(Beginning of AVAILABLE DATA)

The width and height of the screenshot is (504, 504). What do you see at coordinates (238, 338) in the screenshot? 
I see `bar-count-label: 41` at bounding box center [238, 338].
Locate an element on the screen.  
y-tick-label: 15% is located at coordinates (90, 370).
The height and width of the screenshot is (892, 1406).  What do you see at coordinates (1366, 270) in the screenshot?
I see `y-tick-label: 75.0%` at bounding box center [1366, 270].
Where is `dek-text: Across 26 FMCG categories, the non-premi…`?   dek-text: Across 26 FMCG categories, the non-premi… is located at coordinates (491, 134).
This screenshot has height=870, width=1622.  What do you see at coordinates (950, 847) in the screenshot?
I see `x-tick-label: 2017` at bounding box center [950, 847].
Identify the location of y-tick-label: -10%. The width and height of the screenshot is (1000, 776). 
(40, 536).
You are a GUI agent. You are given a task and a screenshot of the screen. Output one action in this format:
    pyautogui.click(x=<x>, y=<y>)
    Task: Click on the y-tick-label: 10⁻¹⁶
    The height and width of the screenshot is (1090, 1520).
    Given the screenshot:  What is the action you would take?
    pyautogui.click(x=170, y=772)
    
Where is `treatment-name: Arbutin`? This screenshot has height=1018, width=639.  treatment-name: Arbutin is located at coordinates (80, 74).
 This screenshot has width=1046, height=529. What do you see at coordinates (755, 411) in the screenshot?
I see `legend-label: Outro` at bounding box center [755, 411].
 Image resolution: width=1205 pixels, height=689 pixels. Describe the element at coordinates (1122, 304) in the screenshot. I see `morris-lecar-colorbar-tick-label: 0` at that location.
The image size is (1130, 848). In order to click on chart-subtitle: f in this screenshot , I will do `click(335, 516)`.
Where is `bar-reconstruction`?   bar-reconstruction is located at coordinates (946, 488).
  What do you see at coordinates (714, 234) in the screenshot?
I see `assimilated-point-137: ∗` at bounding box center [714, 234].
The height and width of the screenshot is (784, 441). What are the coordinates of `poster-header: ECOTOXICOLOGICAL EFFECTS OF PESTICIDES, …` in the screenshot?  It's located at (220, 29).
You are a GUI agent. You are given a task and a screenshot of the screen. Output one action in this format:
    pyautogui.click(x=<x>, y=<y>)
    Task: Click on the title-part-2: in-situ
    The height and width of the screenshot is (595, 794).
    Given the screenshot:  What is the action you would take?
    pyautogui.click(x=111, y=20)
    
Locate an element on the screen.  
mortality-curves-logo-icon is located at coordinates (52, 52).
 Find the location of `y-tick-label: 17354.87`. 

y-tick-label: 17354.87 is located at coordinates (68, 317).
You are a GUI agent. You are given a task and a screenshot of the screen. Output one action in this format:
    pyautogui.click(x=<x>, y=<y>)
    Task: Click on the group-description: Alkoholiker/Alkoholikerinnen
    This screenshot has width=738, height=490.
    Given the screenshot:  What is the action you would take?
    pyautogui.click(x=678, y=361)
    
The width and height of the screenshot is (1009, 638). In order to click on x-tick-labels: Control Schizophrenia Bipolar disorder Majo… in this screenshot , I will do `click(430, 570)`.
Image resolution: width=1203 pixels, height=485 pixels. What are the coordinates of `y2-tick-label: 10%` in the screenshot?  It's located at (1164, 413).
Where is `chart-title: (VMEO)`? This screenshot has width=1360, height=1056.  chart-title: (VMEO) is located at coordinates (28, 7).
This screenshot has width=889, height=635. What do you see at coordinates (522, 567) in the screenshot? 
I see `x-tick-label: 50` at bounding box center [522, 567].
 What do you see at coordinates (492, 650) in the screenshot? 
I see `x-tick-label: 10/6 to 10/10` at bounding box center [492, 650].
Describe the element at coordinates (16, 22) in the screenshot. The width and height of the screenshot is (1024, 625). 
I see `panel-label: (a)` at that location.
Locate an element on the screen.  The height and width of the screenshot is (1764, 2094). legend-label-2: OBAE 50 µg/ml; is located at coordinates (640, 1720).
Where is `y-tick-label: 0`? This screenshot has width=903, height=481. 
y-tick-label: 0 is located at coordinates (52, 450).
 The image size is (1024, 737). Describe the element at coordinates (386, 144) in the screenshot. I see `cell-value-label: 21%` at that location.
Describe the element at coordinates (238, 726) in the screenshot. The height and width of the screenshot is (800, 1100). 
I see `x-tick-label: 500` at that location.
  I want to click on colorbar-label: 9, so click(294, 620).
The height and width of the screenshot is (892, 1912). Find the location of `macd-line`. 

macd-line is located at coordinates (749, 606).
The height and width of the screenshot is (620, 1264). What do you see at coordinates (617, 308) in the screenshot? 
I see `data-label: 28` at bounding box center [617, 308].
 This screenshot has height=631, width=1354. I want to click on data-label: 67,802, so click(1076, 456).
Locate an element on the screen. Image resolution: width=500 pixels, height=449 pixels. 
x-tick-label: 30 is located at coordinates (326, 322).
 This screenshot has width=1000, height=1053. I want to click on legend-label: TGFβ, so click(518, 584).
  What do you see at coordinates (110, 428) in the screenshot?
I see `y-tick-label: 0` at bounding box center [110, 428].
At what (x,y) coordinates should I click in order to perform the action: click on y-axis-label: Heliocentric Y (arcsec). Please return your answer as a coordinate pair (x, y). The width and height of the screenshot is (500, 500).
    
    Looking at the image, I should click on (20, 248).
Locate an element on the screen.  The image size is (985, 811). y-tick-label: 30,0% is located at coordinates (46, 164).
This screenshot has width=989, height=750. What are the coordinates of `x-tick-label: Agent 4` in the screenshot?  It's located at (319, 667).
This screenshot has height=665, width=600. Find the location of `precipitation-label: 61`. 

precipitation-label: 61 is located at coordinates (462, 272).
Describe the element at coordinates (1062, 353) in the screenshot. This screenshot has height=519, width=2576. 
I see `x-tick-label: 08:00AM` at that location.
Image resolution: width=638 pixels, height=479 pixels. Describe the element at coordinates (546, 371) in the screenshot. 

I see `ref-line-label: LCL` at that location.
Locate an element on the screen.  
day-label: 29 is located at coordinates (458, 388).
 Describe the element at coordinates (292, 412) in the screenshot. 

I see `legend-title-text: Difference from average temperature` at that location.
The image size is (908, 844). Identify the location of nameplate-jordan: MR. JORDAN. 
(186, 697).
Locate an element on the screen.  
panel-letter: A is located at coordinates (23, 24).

(End of AVAILABLE DATA)

**INSTRUCTIONS FOR THE TASK**
Will you quote the records verbatim, beginning at the line that contains "This screenshot has height=870, width=1622." and stopping after the line that contains "pyautogui.click(x=170, y=772)", with nothing before or after?

**YOUR RESPONSE**
This screenshot has height=870, width=1622.  What do you see at coordinates (950, 847) in the screenshot?
I see `x-tick-label: 2017` at bounding box center [950, 847].
Identify the location of y-tick-label: -10%. The width and height of the screenshot is (1000, 776). 
(40, 536).
You are a GUI agent. You are given a task and a screenshot of the screen. Output one action in this format:
    pyautogui.click(x=<x>, y=<y>)
    Task: Click on the y-tick-label: 10⁻¹⁶
    The height and width of the screenshot is (1090, 1520).
    Given the screenshot:  What is the action you would take?
    pyautogui.click(x=170, y=772)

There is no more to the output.